_Excerpt_:
# # # # #

On Mon, Jul 03, 2006 at 11:10:15AM -0700, Christoph Lameter wrote:
> On Sun, 2 Jul 2006, Marcelo Tosatti wrote:
> 
> > > > I was, of course, referring to the unpleasant requirement that the object
> > > > layout start with an atomic_t.
> > > 
> > > Is that such a problem? It reduces the amount of indirect function calls 
> > > needed.
> > 
> > Need to benchmark I guess.
> 
> I think is pretty obvious. With atomic refcounters you can simply scan
> a slab for unused objects without any callbacks. Needing a callback for 
> every single object is a waste of resources and will limit reclaim 
> efficiency. You would have to do 120 callbacks on some slabs just to 
> figure out that it is worth trying to free objects in that 
> particular slab block.

Inline the callbacks into a per-cache kmem_cache_reclaim ?

> > I agree with Andrew, an atomic counter to indicate usage of the objects
> > is too simplistic (other than being unpleasant).
> 
> Cannot see a valid reason so far to draw that conclusion. With the right 
> convention the atomic refcounter can be used as an indicator that the 
> object is being freed (refcnt = 0), not in use (refcnt = 1) or in active 
> use (refcnt=2). The easy and efficient access to this kind of knowledge 
> about an object is essential for reclaim.

But the assumption that "refcnt = 1 implies unused object" is too weak.

For example, 

struct dentry {
        atomic_t d_count;
        unsigned int d_flags;           /* protected by d_lock */

d_count can be higher than one _and_ the object freeable. Think of
workloads operating on a large number of directories.

Andrew mentioned:

"That seems like quite a drawback. A single refcount=2 object on the
page means that nothing gets freed from that page at all. It'd be easy
(especially with dcache) to do tons of work without achieving anything."

> > > > How do you propose handling the locking?  dcache is passed a bare pointer
> > > > and no locks are held, but it is guaranteed that the object won't be freed
> > > > while it's playing with it?
> > > 
> > > The reference counter can be used to insure that the object is not freed.
> > 
> > Locking is pretty tricky...
> 
> Not at all. You do an atomic_inc_if_not_zero from the destructor and then 
> either will hold the object to good or you were unable to increment the 
> refcount and therefore you can give up and return because the object 
> is already being freed.

And might need locking too.

> The tricky locking part comes later when the destructor has to establish 
> the locks to get all links to the object released.

Right.

> 
> > What it does is to create a small set callbacks to invoke higher-level
> > code:
> > 
> > +struct slab_reclaim_ops {
> > +	int (*objp_is_freeable)(void *objp);
> > +	int (*objp_release)(void *objp);
> > +	int (*objp_lock)(void *objp);
> > +	int (*objp_unlock)(void *objp);
> > +};
> > 
> > Which are used by generic SLAB code to check for, and release, fully
> > freeable pages (you've seen it before, from last year). It contains a
> > dcache implementation.

# # # # #

_Extracted material_:
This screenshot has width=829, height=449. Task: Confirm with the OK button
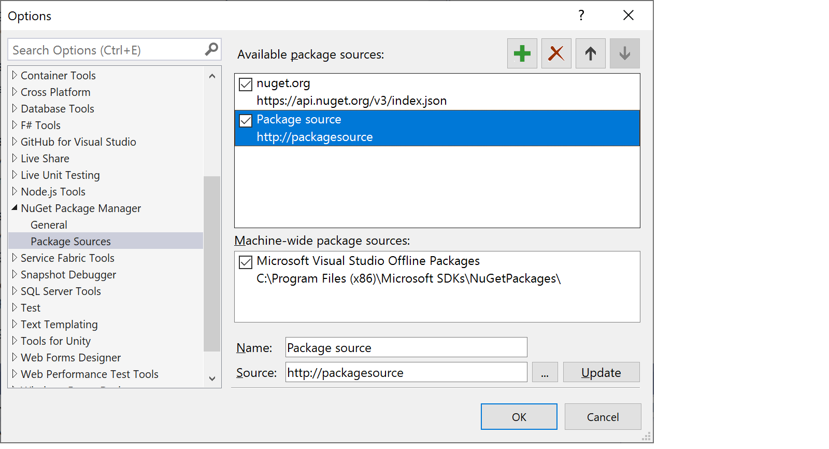coord(519,417)
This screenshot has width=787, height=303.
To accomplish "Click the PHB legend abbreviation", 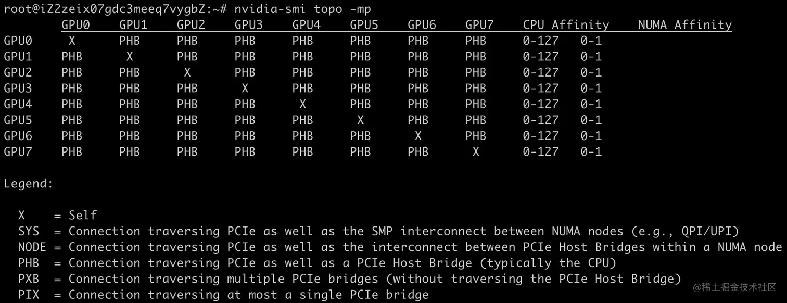I will (x=29, y=263).
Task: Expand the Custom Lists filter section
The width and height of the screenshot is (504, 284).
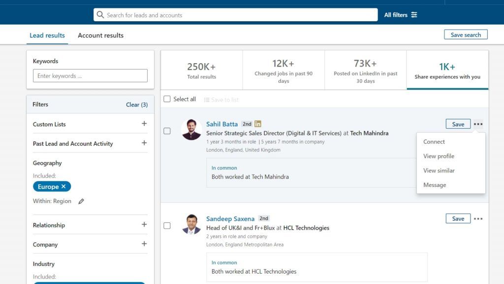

# # # # #

_Set problem 1_:
Name every function pointer member declared in struct slab_reclaim_ops in the slab reclaim discussion.
_Set problem 2_:
In the slab reclaim discussion, which refcount value indicates that an object is not in use under the proposed atomic refcounter convention?
The records have nothing to do with the slab reclaim discussion.

_Complete output 1_:
objp_is_freeable, objp_release, objp_lock, objp_unlock

_Complete output 2_:
A refcount of 1 (refcnt = 1).